● Saved entries
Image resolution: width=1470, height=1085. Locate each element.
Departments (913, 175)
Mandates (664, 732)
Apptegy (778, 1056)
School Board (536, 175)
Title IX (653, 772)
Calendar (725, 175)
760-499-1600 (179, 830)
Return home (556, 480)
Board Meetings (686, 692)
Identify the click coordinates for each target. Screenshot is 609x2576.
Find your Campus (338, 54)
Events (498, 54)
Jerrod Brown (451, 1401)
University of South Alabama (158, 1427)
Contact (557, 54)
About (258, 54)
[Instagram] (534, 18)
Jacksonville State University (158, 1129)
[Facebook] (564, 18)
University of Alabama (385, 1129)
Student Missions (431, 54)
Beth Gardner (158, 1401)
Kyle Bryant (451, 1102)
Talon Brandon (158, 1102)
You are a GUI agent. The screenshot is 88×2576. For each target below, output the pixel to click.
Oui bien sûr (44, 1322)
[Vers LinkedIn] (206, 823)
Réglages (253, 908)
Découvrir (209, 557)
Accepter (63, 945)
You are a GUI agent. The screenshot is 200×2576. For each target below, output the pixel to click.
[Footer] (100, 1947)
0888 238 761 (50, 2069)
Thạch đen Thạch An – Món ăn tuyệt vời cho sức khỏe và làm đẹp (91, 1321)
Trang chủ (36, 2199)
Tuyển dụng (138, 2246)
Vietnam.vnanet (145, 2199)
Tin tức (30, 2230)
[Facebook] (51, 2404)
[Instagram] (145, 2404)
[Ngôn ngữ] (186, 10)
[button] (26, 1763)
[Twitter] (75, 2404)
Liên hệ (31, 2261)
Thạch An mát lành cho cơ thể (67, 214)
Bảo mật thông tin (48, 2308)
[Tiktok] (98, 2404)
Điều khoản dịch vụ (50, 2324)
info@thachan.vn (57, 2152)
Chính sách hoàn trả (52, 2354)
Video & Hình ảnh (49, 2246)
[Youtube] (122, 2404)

● What you need to do
Transcribe every entry verbatim.

● Exercise solution
Image resolution: width=1470, height=1085. Locate each element.
Departments (913, 175)
Mandates (664, 732)
Apptegy (778, 1056)
School Board (536, 175)
Title IX (653, 772)
Calendar (725, 175)
760-499-1600 (179, 830)
Return home (556, 480)
Board Meetings (686, 692)
Identify the click coordinates for each target. Screenshot is 609x2576.
Find your Campus (338, 54)
Events (498, 54)
Jerrod Brown (451, 1401)
University of South Alabama (158, 1427)
Contact (557, 54)
About (258, 54)
[Instagram] (534, 18)
Jacksonville State University (158, 1129)
[Facebook] (564, 18)
University of Alabama (385, 1129)
Student Missions (431, 54)
Beth Gardner (158, 1401)
Kyle Bryant (451, 1102)
Talon Brandon (158, 1102)
You are a GUI agent. The screenshot is 88×2576. For each target below, output the pixel to click.
Oui bien sûr (44, 1322)
[Vers LinkedIn] (206, 823)
Réglages (253, 908)
Découvrir (209, 557)
Accepter (63, 945)
You are a GUI agent. The screenshot is 200×2576. For each target below, output the pixel to click.
[Footer] (100, 1947)
0888 238 761 (50, 2069)
Thạch đen Thạch An – Món ăn tuyệt vời cho sức khỏe và làm đẹp (91, 1321)
Trang chủ (36, 2199)
Tuyển dụng (138, 2246)
Vietnam.vnanet (145, 2199)
Tin tức (30, 2230)
[Facebook] (51, 2404)
[Instagram] (145, 2404)
[Ngôn ngữ] (186, 10)
[button] (26, 1763)
[Twitter] (75, 2404)
Liên hệ (31, 2261)
Thạch An mát lành cho cơ thể (67, 214)
Bảo mật thông tin (48, 2308)
[Tiktok] (98, 2404)
Điều khoản dịch vụ (50, 2324)
info@thachan.vn (57, 2152)
Chính sách hoàn trả (52, 2354)
Video & Hình ảnh (49, 2246)
[Youtube] (122, 2404)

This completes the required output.